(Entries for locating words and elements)
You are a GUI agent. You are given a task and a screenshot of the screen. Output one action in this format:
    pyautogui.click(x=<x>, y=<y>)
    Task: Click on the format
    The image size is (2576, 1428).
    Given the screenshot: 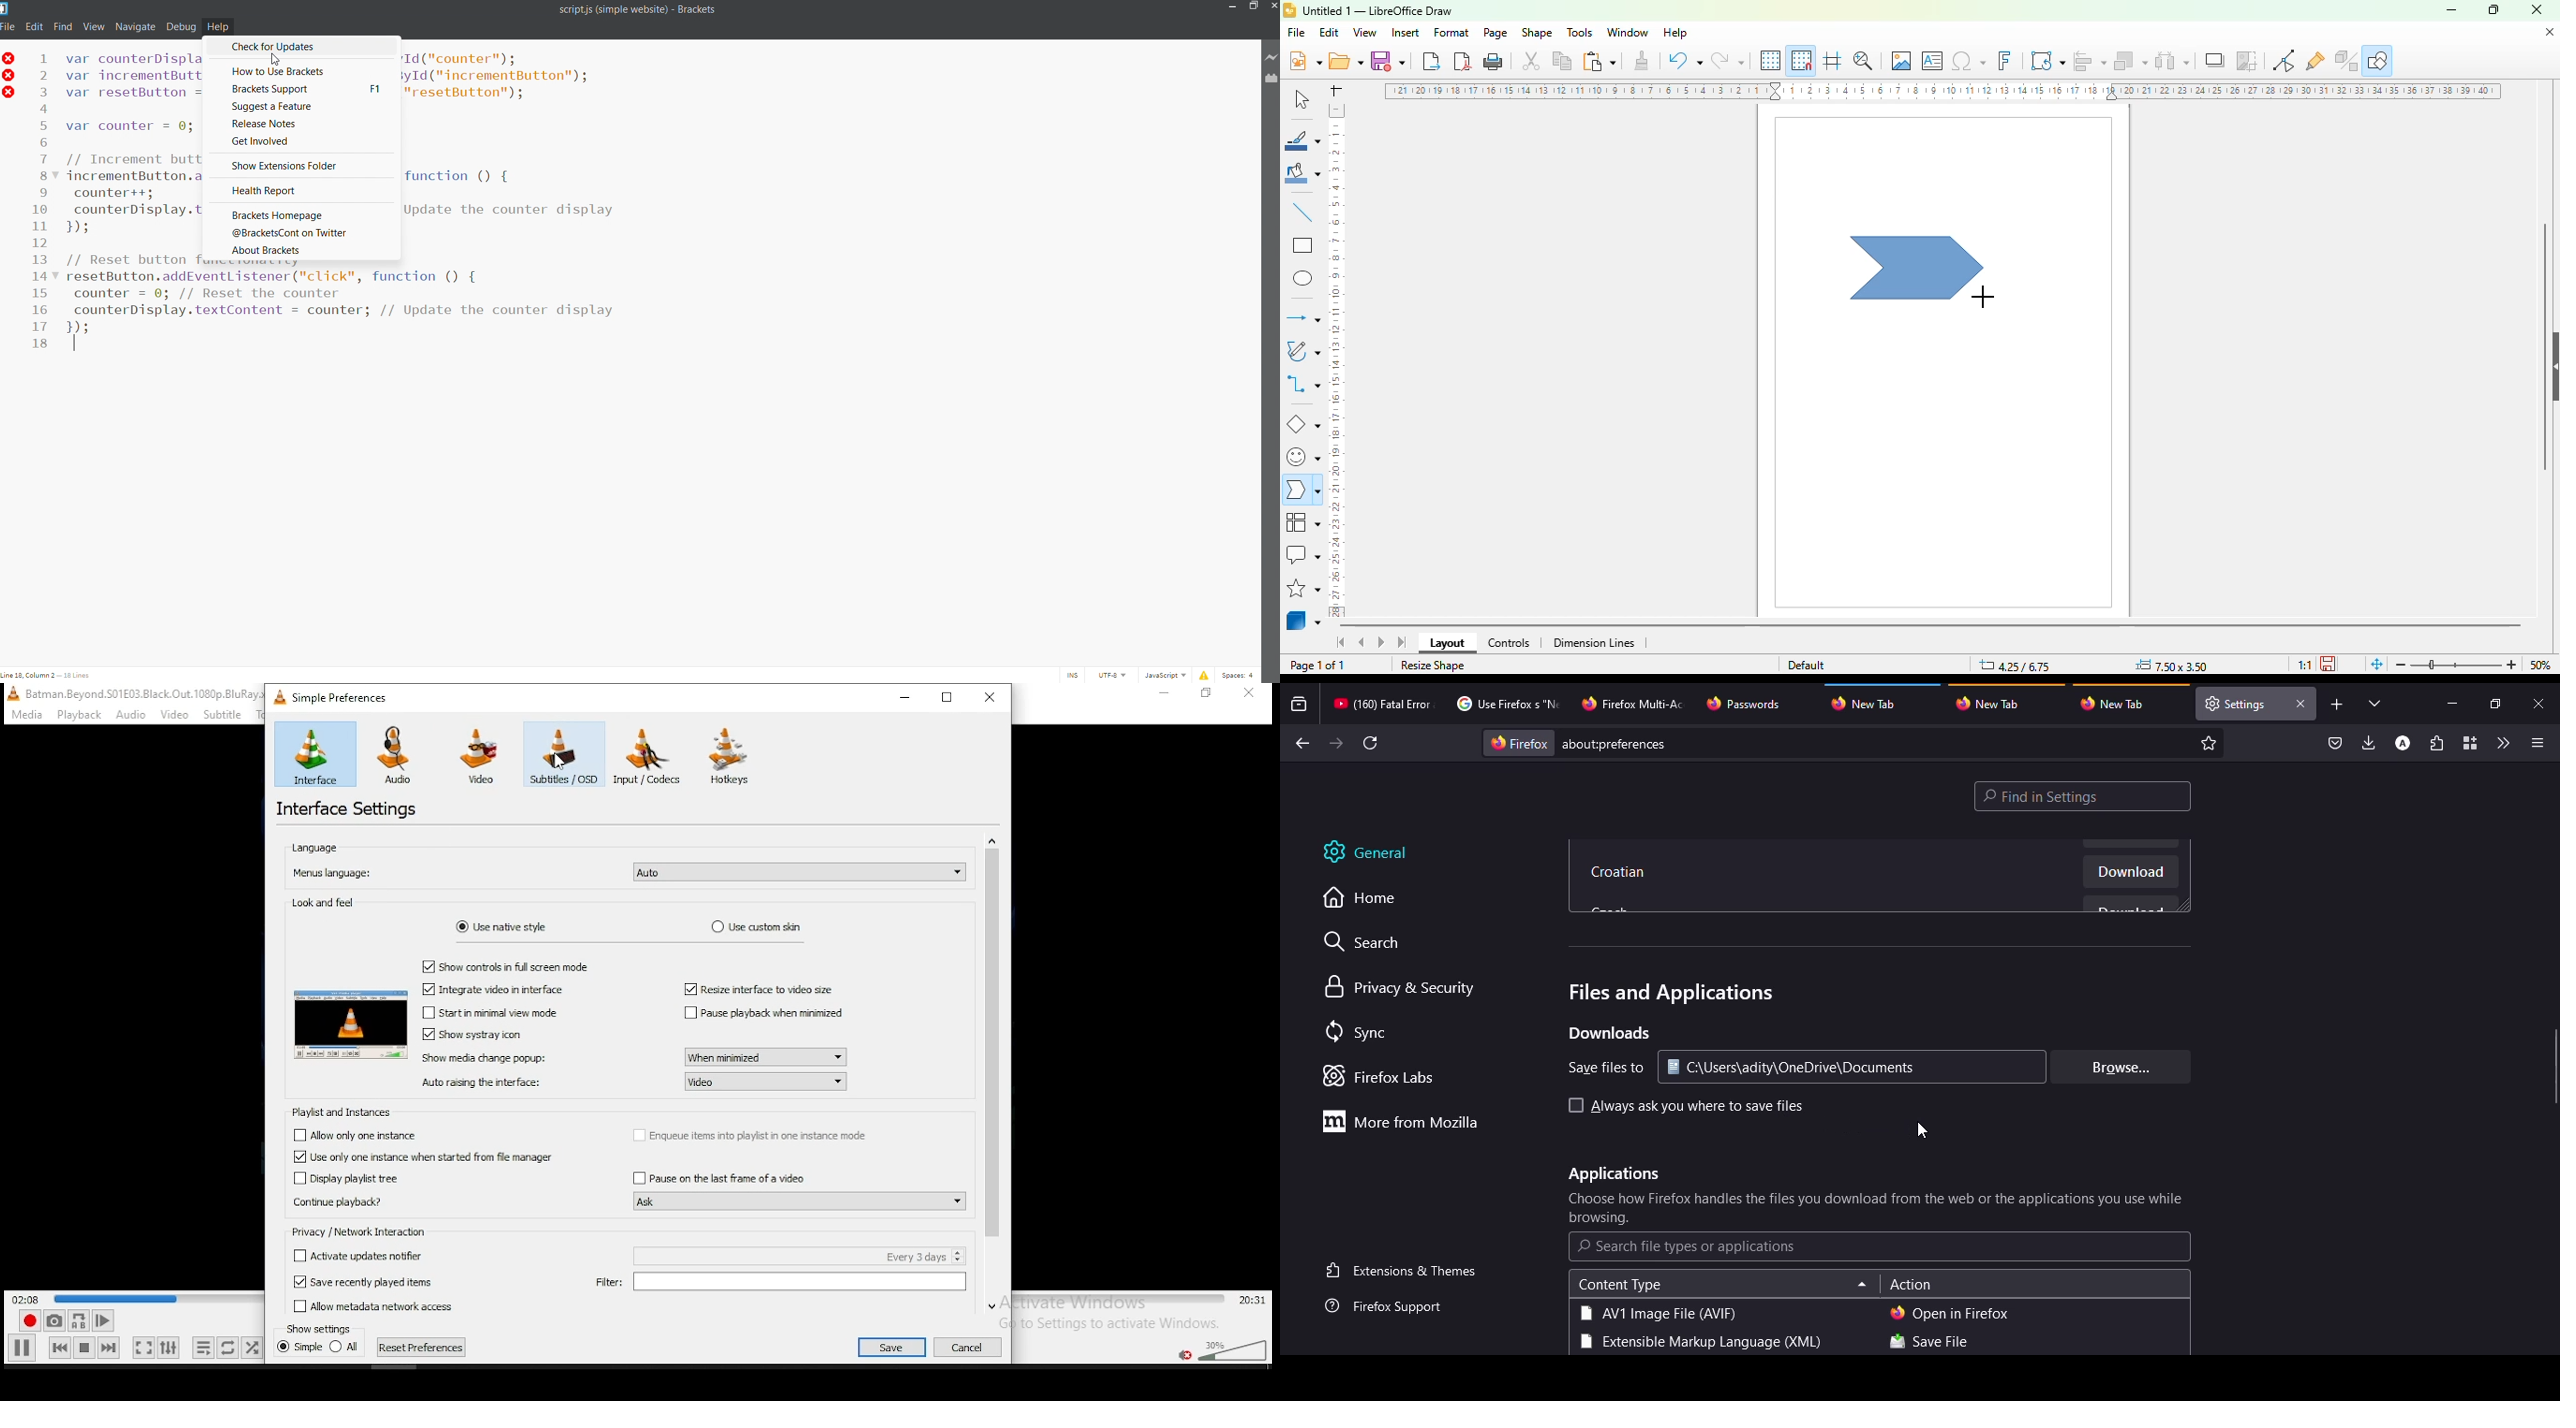 What is the action you would take?
    pyautogui.click(x=1452, y=32)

#### Stated exercise:
How many lines in the entries above contain the string "format"? Reply with the number only.

#### Complete output:
2